Top of Exercise inputs

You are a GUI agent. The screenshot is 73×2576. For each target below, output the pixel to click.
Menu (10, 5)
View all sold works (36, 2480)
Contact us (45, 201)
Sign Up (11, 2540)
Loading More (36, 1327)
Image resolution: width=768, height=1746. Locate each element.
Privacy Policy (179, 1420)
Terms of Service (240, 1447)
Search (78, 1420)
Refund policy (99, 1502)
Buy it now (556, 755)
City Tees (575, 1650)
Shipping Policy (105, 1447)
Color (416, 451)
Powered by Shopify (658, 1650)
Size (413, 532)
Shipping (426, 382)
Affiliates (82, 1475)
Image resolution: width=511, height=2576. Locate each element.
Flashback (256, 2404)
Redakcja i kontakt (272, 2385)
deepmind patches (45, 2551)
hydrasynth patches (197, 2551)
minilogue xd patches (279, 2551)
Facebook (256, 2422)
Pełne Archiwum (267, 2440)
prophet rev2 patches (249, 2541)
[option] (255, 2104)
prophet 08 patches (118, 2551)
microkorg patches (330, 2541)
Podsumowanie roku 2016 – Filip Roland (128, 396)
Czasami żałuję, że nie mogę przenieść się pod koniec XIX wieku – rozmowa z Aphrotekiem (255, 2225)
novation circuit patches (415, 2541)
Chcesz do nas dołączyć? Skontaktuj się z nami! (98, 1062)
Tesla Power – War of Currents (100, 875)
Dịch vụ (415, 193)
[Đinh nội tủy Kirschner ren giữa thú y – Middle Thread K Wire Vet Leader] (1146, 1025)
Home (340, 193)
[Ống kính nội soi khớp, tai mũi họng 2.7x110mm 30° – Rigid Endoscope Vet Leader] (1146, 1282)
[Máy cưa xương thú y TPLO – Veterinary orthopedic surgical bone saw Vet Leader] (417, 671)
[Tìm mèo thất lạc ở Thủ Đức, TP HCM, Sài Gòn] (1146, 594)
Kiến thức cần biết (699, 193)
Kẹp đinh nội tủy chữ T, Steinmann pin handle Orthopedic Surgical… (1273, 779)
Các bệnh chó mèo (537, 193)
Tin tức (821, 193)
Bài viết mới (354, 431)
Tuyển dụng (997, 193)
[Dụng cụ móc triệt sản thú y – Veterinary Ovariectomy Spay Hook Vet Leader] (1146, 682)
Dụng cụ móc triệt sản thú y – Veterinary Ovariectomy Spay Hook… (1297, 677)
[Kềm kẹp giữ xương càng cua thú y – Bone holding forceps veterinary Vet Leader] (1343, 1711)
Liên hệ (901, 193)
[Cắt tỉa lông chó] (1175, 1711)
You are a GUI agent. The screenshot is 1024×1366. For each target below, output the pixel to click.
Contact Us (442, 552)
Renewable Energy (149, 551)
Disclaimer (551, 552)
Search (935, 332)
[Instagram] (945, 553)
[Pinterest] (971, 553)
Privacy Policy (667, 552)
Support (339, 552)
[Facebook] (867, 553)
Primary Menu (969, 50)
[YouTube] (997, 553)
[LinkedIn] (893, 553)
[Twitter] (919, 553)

Bottom of Exercise inputs

◆ Work instructions: Copy out the lines of the data where the word "Ovariectomy" can be found.

◆ Solution for this problem:
[Dụng cụ móc triệt sản thú y – Veterinary Ovariectomy Spay Hook Vet Leader] (1146, 682)
Dụng cụ móc triệt sản thú y – Veterinary Ovariectomy Spay Hook… (1297, 677)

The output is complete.